For a moment, Jackson almost believed him. Then he grinned and shook his head. “You’ll recover.”

“Yes, of course,” Ploscaru said. “But you’re quite right about Oppenheimer and the Gloth person. Caution shall be our watchword. Now, just what do you plan to tell Miss Oppenheimer?”

“That she’d better have her bag packed, because her brother and I might be heading from hither to yon very quickly.”

“In the roadster?”

“Uh-huh. In the roadster. That’s why we bought it, wasn’t it?”

“To be sure. Now, we all know where hither is. But where might yon be?”

Jackson shrugged. “Holland, maybe. It’s close. But she must have some safe spot in mind where she can stash him for a while until things calm down. I’ll ask her.”

The dwarf looked up at the ceiling. “You said, I believe, that you and Oppenheimer will be speeding off. Just what will I be doing in the meantime?”

“You?” Jackson said with a grin. “Why, you’ll be sitting on his lap, Nick.”

Eva Scheel sat up in bed in the room at the Gasthaus that had been established in 1634 and looked down at Bodden. It was chilly in the room, and she covered her bare breasts with her arms and hugged herself. Bodden watched the smoke rise from his cigarette.

“So, printer,” she said softly. “Killing does not excite you.”

He sighed and shook his head. “It was a bad business.”

“You have a conscience,” she said. “I’m glad.”

“And you?”

She shrugged. “He’s dead. Perhaps he deserved it. Perhaps not. But I feel nothing.”

He looked at her. “Are you really quite so hard, little one?”

“No, but I pretend to be. There will be time for remorse later — when we can afford it. It’s quite a luxury, you know.” She shivered again and wondered whether it was really the cold that made her do so.

Bodden sat up in bed and reached over to a small table for the bottle. “Here,” he said, pouring some clear Schnapps into a glass. “This will warm you up.”

She accepted the glass gratefully, drank, and shivered again as the harsh liquor went down. “We could, of course, just run with the money we have.”

He drank from the bottle. “They would find us. You know that. Your plan is better.”

“Yes, if it works.” She rose and turned. Only the cold made her conscious of her nakedness. He stared at her with interest, if not with desire.

“You still like what you see, printer?”

“Very much.”

“We must find something that will excite you.”

“Counting a great deal of money might do it.”

“Has it before?”

“I don’t know,” he said, smiling for the first time. “I’ve never tried it”

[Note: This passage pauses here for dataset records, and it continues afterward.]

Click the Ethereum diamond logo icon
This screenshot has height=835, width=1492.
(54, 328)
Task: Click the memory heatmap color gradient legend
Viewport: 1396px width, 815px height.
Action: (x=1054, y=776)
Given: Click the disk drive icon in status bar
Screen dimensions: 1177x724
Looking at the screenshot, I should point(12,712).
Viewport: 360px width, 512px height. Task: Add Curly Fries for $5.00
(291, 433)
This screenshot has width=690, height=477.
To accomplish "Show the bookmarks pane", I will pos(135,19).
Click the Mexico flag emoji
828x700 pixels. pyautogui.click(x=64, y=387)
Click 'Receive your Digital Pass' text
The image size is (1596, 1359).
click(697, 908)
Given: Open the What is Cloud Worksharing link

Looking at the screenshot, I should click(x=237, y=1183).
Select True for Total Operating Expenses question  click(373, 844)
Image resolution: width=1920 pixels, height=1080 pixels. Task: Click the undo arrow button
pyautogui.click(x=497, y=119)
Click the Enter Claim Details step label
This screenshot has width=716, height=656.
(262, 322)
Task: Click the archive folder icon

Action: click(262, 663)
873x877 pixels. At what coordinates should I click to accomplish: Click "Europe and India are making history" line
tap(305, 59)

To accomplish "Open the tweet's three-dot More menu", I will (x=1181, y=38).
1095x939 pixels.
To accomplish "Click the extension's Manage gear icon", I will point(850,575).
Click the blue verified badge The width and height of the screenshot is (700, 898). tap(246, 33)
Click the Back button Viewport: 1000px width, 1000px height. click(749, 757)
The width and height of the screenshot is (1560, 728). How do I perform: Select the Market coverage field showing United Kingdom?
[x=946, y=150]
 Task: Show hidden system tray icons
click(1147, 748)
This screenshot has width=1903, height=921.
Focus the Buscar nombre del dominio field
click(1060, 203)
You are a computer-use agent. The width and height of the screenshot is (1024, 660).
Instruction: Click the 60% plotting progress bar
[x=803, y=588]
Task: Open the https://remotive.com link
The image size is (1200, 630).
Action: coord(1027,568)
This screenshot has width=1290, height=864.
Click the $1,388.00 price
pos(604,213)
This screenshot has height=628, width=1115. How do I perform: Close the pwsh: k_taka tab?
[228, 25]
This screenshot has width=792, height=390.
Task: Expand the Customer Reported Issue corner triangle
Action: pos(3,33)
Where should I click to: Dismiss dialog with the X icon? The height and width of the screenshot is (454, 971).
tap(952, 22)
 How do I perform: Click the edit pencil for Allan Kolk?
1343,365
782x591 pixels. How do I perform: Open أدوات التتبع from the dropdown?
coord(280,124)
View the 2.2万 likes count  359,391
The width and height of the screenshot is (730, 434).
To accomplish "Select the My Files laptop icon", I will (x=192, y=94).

She set the glass down and started putting on her clothes. “Leah gave me the name of the hotel where the American said they’d be staying. It will be best to avoid him, so when I get there, I’ll send a note up.”

“To the dwarf?”

“Yes.”

Bodden reached down to rub his still-throbbing knee. “That one I owe a little something to.”

“Revenge, like remorse, is another luxury that we can’t yet afford.”

“Someday.”

“Someday,” she agreed, and slipped into her fur coat. From its deep pocket she brought out a pistol. She looked down at it curiously for a moment and then handed it to him.

“Well,” he said. “A Walther.”

“Satisfactory?”

“Perfectly.”

Her head tilted to one side a little as she stared down at him. “You may have to use it.”